Everything was being hammered due to the loose lash I believe, and that was from the very start. First time running a stinger (too loud for me) and I must have missed the clicking sound. The valve tip shows some wear too.

reset the valve gap to as you think it was when the damage happened and try to replicate the lash cap falling out by cycling the engine by hand, if that conclusively  did happen, then the pushrod could come out too the edge of the cup, as i said earlier,  then actuate the rocker on the cup edge giving excessive lift, ...

The push rod did at some point ride on the edge of the cup, the cup shows that clearly. The shim and washer at the end of the rocker shaft and the rocker bear some push rod marks too, so there was excessive lift at some point. Then I found the push rod end wedged between the rocker box side and the rocker shaft end.

but there should be contact marks on the piston from the valve, how else would the push rod get bent? and then what happened with the second bent push rod you mentioned?

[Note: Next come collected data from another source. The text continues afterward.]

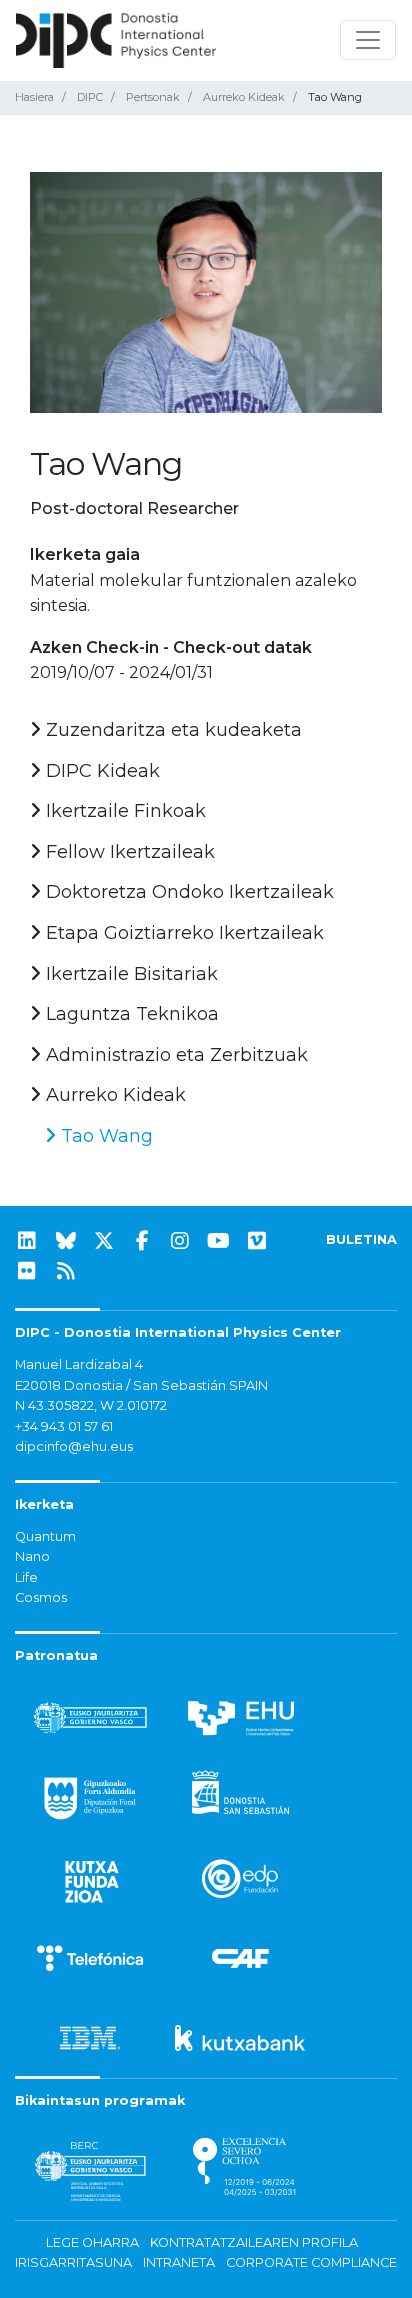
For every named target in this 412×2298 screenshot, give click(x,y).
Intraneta (179, 2262)
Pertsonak (153, 97)
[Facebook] (142, 1241)
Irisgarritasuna (73, 2262)
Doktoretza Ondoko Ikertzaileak (187, 892)
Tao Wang (104, 1136)
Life (26, 1577)
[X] (104, 1241)
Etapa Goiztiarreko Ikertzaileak (182, 933)
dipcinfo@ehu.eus (74, 1446)
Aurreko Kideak (244, 97)
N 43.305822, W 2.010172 (91, 1405)
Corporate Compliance (311, 2262)
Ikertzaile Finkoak (123, 811)
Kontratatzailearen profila (254, 2242)
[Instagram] (180, 1241)
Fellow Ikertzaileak (128, 852)
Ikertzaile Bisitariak (129, 974)
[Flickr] (27, 1271)
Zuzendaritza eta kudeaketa (171, 730)
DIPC (90, 97)
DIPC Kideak (100, 771)
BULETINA (361, 1239)
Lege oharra (92, 2242)
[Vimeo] (257, 1241)
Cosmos (41, 1597)
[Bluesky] (66, 1241)
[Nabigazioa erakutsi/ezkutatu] (368, 40)
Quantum (45, 1536)
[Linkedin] (27, 1241)
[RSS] (66, 1271)
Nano (32, 1556)
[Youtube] (219, 1241)
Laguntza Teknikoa (130, 1014)
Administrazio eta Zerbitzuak (174, 1055)
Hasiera (34, 97)
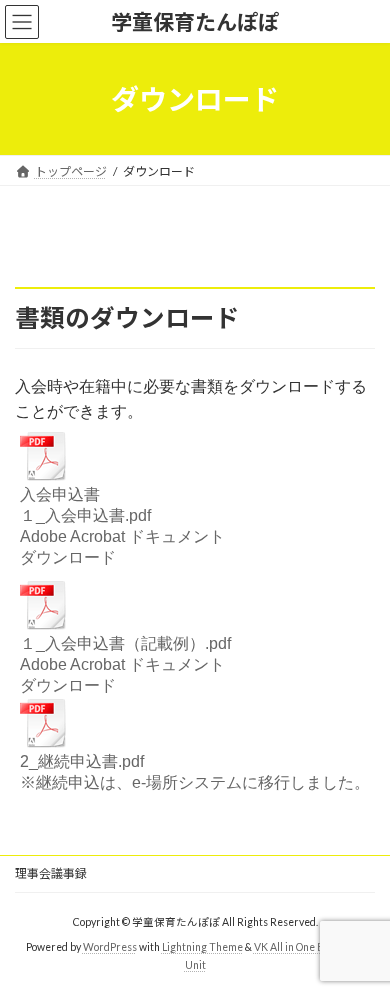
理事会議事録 (51, 873)
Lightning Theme (202, 947)
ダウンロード (68, 557)
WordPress (110, 947)
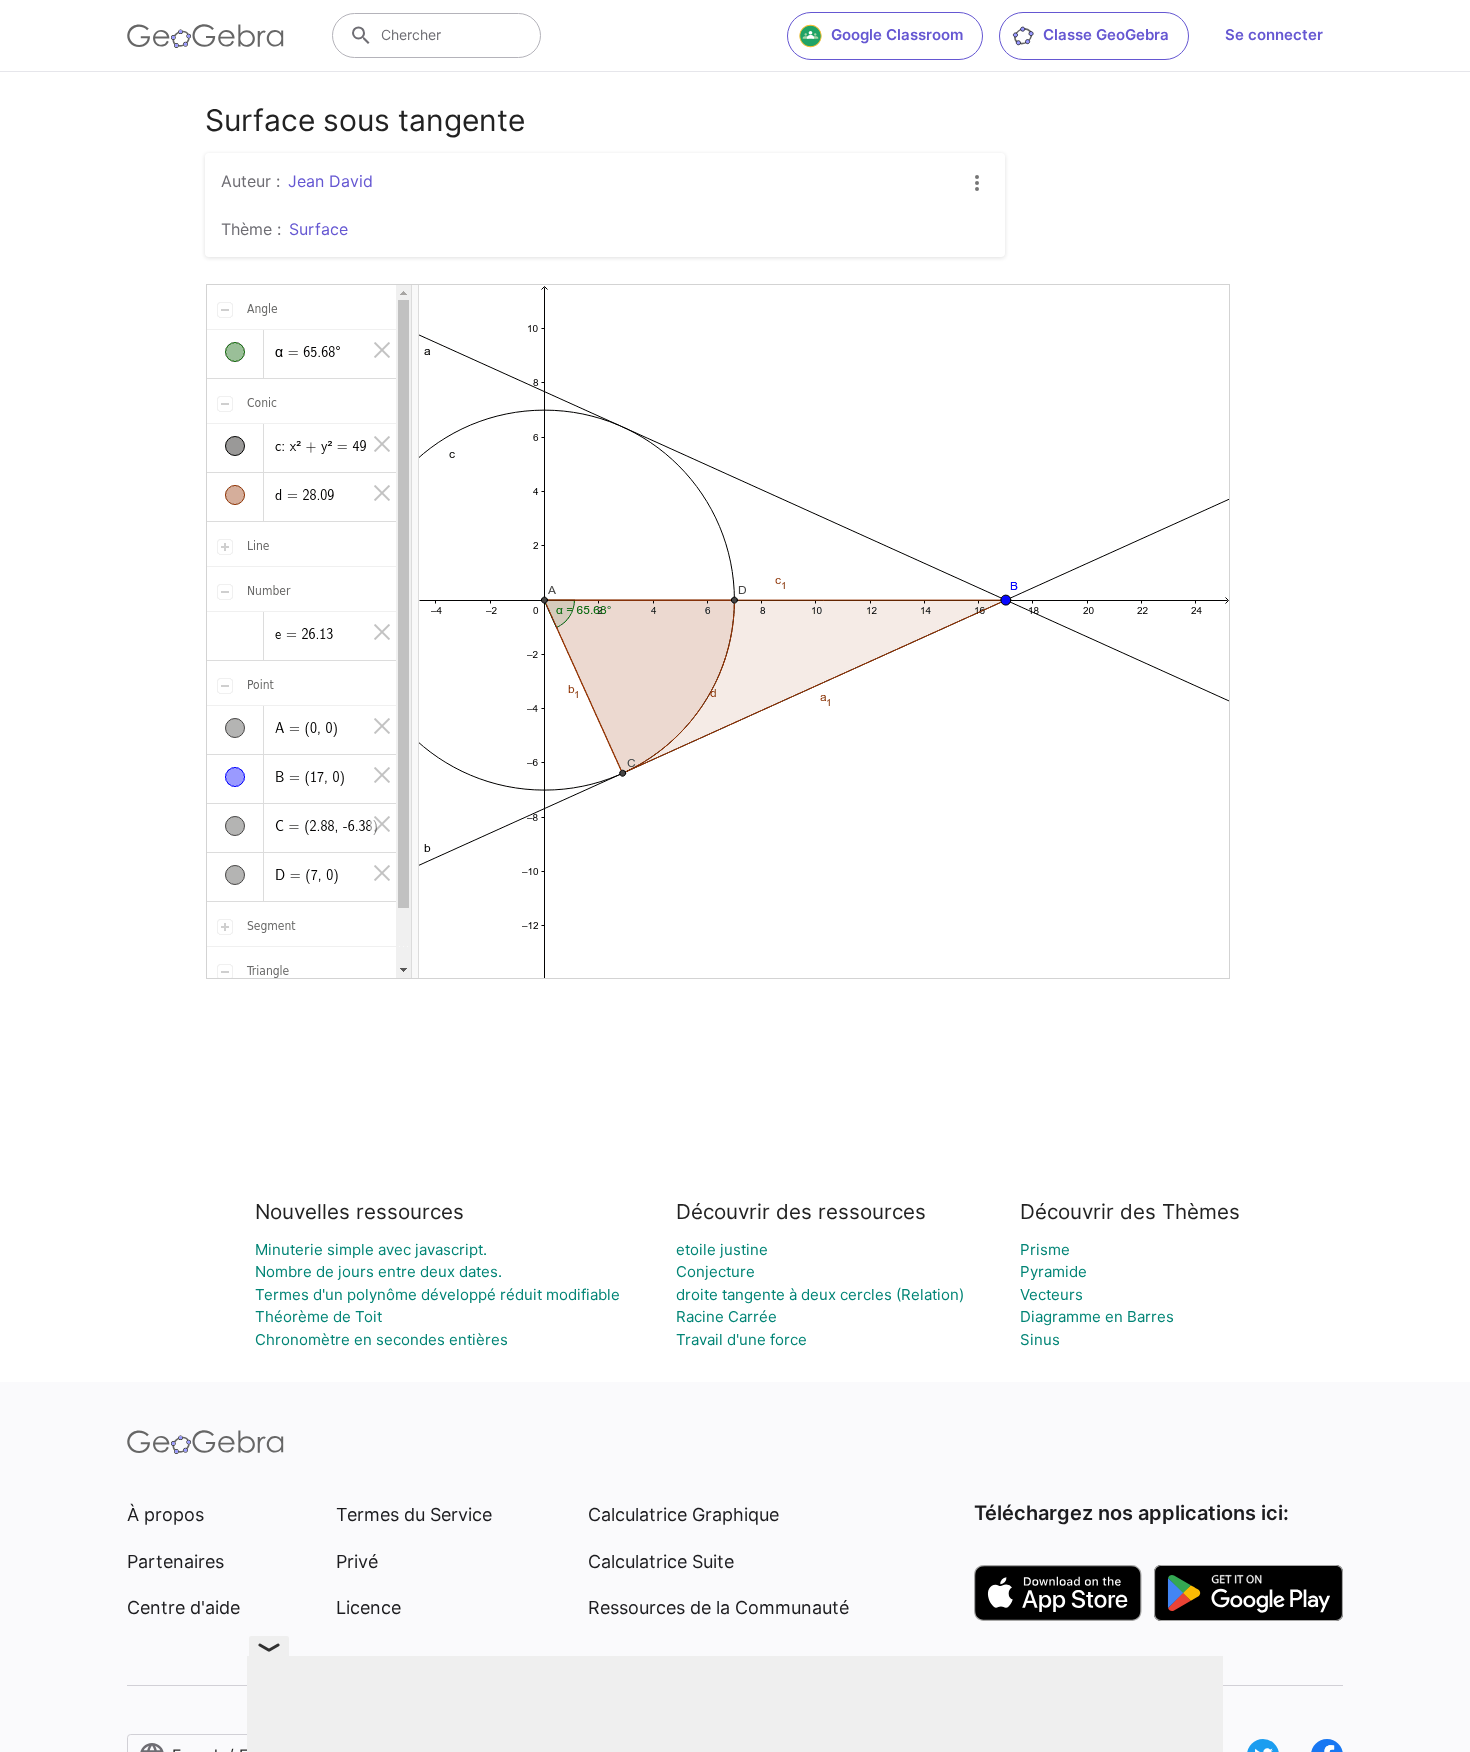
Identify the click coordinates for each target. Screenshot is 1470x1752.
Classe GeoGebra (1106, 34)
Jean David (330, 181)
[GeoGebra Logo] (205, 36)
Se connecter (1274, 34)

There are definitely no contact marks between piston and valve. I saw that and what it looks like, and can see it even if it was slight. I even took high resolution and high magnification photos of the piston crown and examined them on a 24 inch screen at 100%. That would have shown even a 1mm mark at a much larger scale on screen. I consider myself lucky about that. Running 8.6:1 compression with non fly cut heads may have saved me.